Projets incompatibles

Dans une petite école d’enseignement spécialisé (types 1 et type 8), Malika a de sérieux problèmes aux genoux…

L’état de Malika se détériore à tel point que l’école se demande si elle peut continuer à prendre cette fillette en charge car elle se déplace de plus en plus difficilement. Seulement dans la famille de Malika, on ne peut accepter l’idée de retirer Malika de cette école pour la placer avec des enfants handicapés moteurs plus sévères.

Quand j’arrive dans la classe pour animer les danses traditionnelles avec les enfants, je suis très impressionnée par son courage et sa volonté d’arriver à suivre le mouvement des autres malgré sa douleur et ses muscles trop faibles et fragiles pour la porter.

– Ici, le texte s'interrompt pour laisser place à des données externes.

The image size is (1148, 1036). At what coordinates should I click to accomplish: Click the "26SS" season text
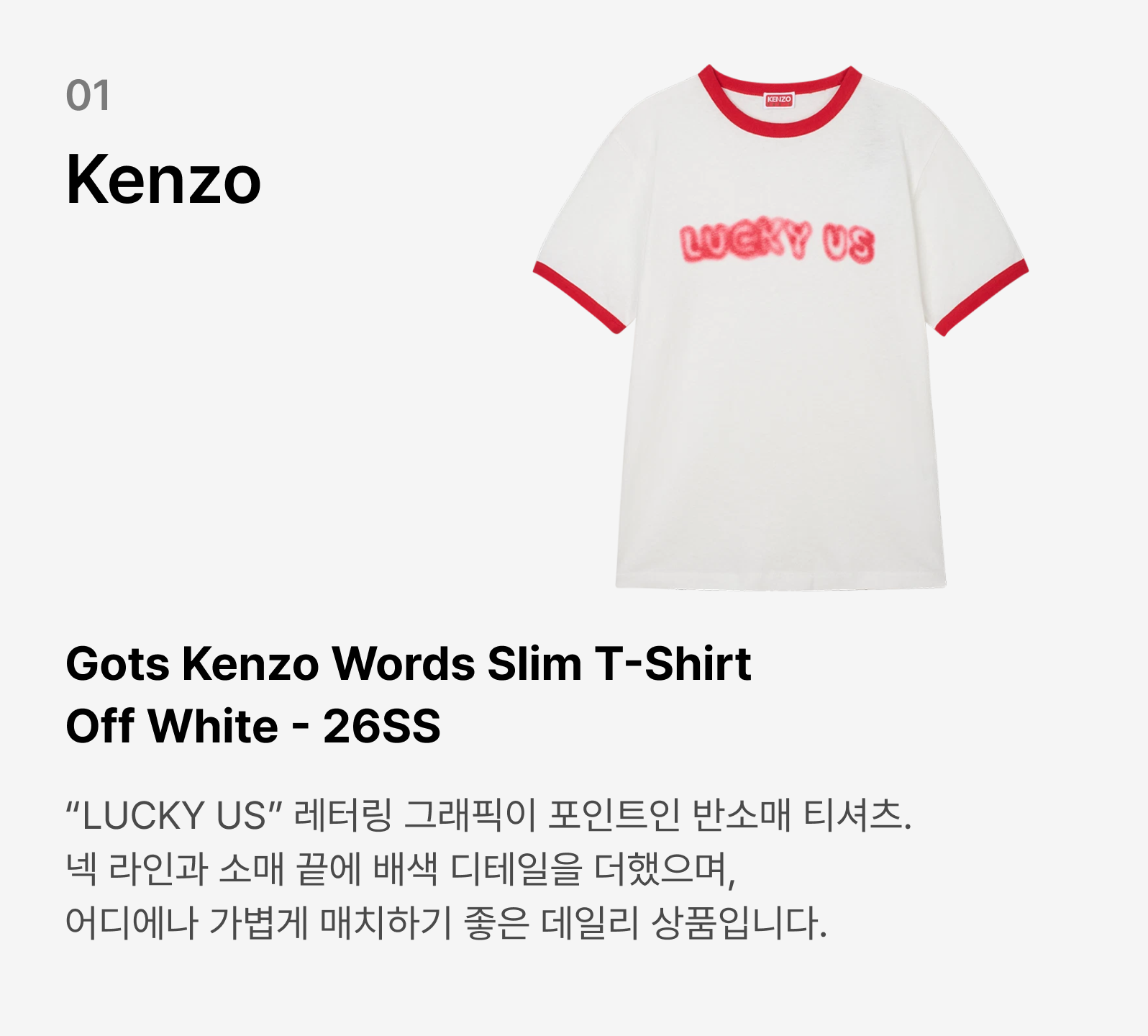(382, 725)
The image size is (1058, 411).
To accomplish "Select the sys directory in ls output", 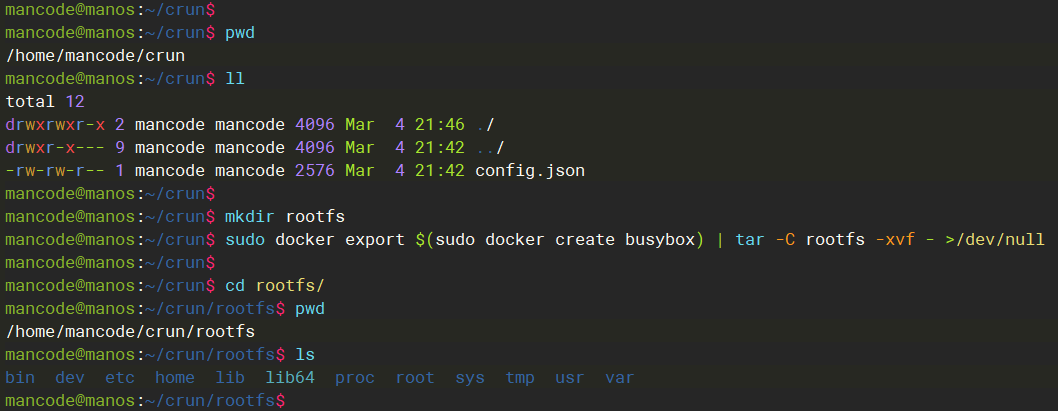I will coord(470,377).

Son enthousiasme, son regard joyeux contrastent singulièrement avec sa souffrance.

Son état ne lui permettant pas de continuer à danser, j’invite Malika à s’asseoir. Je lui donne un tambourin pour jouer de la musique avec moi. Une place, un rôle souvent convoité par les enfants. Jouer de la musique pour accompagner ceux qui dansent devant elle, autour d’elle… C’est gai une fois, deux fois. Mais, pour Malika qui veut jouer avec les autres, danser avec eux, c’est la déception. Je lis dans son regard l’exclusion qui est en train de se vivre.

Puis-je continuer ainsi, encore cinq, six, sept séances à créer une dynamique de groupe en sacrifiant un de ses membres, alors qu’il rêve d’y être intégré ? Si la danse mène à l’exclusion, je loupe mon projet démocratique. Si je décide d’arrêter la danse par peur de l’exclusion, je loupe l’occasion d’offrir une expérience sociale et psycho-corporelle positive à des enfants qui en ont bien besoin. Si je m’en remets à la fatalité ou que je rends les parents de Malika responsables de sa détresse (ils ne la mettent pas dans une école adaptée à son état), je me dédouane et je prends soin de ma culpabilité et de mes habitudes au lieu de prendre soin de chaque enfant… Mais comment peut-on danser avec Malika, pas seulement autour d’elle ?

À l’intérieur de moi, une petite voix me supplie : « Cherche, Myriam, cherche, cherche ! Trouve le point de rencontre entre le projet de Malika (jouer avec les autres) et le tien (par la pratique de la danse traditionnelle : favoriser la socialisation et un bon développement psychomoteur, renforcer l’estime de soi et nourrir une dynamique de coopération et de fraternité). Cherche, pour que ces deux projets puissent se réaliser malgré l’apparente incompatibilité. »

Un défi à relever

Je vois Malika, assise sur son tabouret. Elle ne peut se lever que pour de courts instants. Commencer par : « être avec Malika ». Nous nous asseyons tous sur des tabourets, en cercle, comme une ronde. Nous commençons à chanter, à marquer la pulsation avec nos mains. Nos mains, nos bras dansent, aussi bien que nos pieds dansaient les pas. Nous voilà déjà en mouvement, collectif.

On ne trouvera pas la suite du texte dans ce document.